Directions for this task
Can you write out the listing from the line containing "Given: Click empty" through the line containing "Looking at the screenshot, I should [337, 7].", with "empty grid canvas" swapped for "blank grid canvas" and nothing else changed? Leave the pictures out.

Data supplied
==================================================

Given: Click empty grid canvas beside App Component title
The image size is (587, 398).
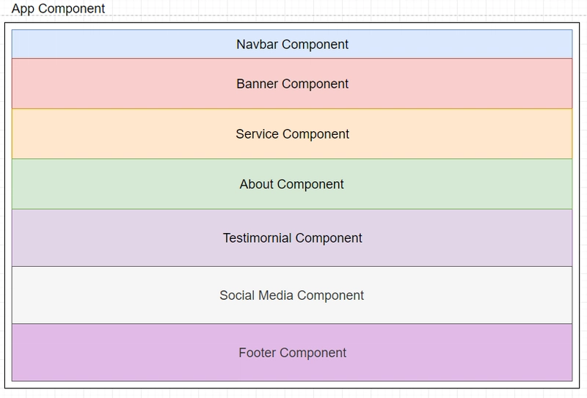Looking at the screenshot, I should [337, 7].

==================================================

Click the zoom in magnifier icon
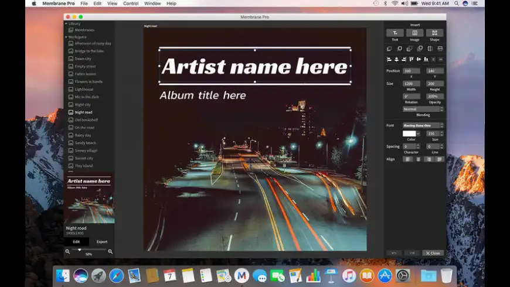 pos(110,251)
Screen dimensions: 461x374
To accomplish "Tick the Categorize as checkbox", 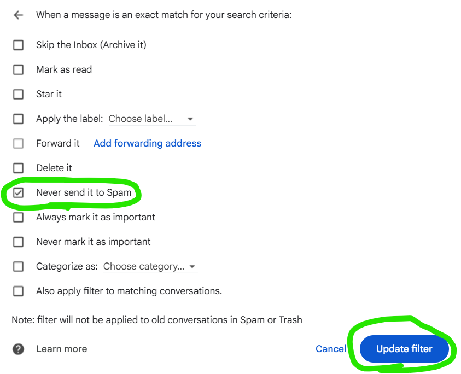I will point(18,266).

==================================================

Exercise solution
Given: Click blank grid canvas beside App Component title
The image size is (587, 398).
Looking at the screenshot, I should [337, 7].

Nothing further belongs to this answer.